Tuesday, March 2, 2010

The endurance of University data records - be discouraged

Much has been made of the destruction or loss of data from the files of the Climate Research Unit (CRU) of the University of East Anglia. Dr Phil Jones, The Director until this all became public, did not do himself much benefit with his remarks before the Commons Select Committee in the UK, that is looking into the Climategate matter. Destroying the raw data, or not making it available, so that all that one can use is the modified and gridded data, means that there are no checks that the adjusted data has been properly derived. But the destruction of research data is not only encouraged in some institutions, it is mandated by regulation. It is, however, a point that a lot of folk may have missed.
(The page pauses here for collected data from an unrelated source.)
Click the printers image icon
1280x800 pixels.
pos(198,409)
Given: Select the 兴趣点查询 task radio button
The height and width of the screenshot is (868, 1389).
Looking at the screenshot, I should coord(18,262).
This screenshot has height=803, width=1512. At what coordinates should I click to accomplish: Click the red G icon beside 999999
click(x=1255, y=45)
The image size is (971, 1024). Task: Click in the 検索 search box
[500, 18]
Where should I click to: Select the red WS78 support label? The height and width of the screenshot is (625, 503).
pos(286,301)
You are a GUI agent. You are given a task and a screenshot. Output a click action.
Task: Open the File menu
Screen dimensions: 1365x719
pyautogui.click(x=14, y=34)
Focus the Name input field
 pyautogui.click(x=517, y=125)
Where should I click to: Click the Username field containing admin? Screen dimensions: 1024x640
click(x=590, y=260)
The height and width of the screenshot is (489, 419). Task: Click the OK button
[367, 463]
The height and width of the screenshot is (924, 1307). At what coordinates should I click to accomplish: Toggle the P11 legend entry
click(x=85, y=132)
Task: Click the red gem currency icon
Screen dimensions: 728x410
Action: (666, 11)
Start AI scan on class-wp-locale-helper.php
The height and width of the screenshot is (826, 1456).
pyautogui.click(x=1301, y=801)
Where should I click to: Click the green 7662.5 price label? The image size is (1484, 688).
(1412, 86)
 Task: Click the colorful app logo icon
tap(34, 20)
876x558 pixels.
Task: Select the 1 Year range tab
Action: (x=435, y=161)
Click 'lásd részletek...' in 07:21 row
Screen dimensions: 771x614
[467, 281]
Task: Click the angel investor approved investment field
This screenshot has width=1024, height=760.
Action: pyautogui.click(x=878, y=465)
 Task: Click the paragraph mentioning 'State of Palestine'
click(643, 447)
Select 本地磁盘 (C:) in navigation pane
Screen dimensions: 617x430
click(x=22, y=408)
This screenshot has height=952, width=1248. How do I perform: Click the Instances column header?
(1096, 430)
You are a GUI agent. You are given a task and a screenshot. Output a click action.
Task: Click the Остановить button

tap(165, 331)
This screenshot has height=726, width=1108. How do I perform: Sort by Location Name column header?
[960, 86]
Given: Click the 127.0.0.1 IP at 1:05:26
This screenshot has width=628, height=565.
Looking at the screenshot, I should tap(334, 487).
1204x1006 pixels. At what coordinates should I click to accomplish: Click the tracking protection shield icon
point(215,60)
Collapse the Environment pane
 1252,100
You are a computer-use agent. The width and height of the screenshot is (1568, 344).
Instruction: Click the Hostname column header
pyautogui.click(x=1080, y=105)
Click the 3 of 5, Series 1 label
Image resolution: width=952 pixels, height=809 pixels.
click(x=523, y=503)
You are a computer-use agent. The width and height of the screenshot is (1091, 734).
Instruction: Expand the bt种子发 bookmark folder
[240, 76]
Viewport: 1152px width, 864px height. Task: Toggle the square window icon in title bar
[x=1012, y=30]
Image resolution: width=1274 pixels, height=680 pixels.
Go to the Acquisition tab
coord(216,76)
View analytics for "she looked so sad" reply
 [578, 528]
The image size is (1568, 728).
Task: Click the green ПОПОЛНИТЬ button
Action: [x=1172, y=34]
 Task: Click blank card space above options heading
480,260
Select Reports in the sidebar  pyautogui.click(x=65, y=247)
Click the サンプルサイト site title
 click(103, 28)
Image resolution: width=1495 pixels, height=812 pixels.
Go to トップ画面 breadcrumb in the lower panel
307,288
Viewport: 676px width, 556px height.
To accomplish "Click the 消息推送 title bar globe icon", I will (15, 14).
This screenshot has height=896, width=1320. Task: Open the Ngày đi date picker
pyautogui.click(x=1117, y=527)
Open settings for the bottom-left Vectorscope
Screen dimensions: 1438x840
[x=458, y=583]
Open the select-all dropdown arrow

So I thought I would mention this since I suspect that it affects much more than just the data at my own University.

I retired from the University last Friday, and have spent today throwing away about 80% of the material in one of the three offices that, transiently, it has been stored in. (It happened that in recent months the three folk who had worked with me on many of my research programs also retired, and so their records were boxed and collectively stored with mine until they could be sorted). We worked through file after file, with data going back to the first experiments that I had run some 40-years ago when I came to this place as a very junior Assistant Professor. That data was still on graph paper, with hand-plotted curves. It went into the trash barrels. As did many of the journals that I had paid large chunks of money for over the years, and almost all of the correspondence dealing with the millions of dollars of contracts that I have managed during my term here.

I am working with the University Archivists, and they and a couple of students helped me work through many of the files, and did most of the actual disposal. We have done some pretty interesting things over the years (I was incredibly fortunate to be involved in many of the activities that changed my discipline from an academic curiosity into something that impacts, in one way or another, many peoples lives every day). But not much of that is being kept.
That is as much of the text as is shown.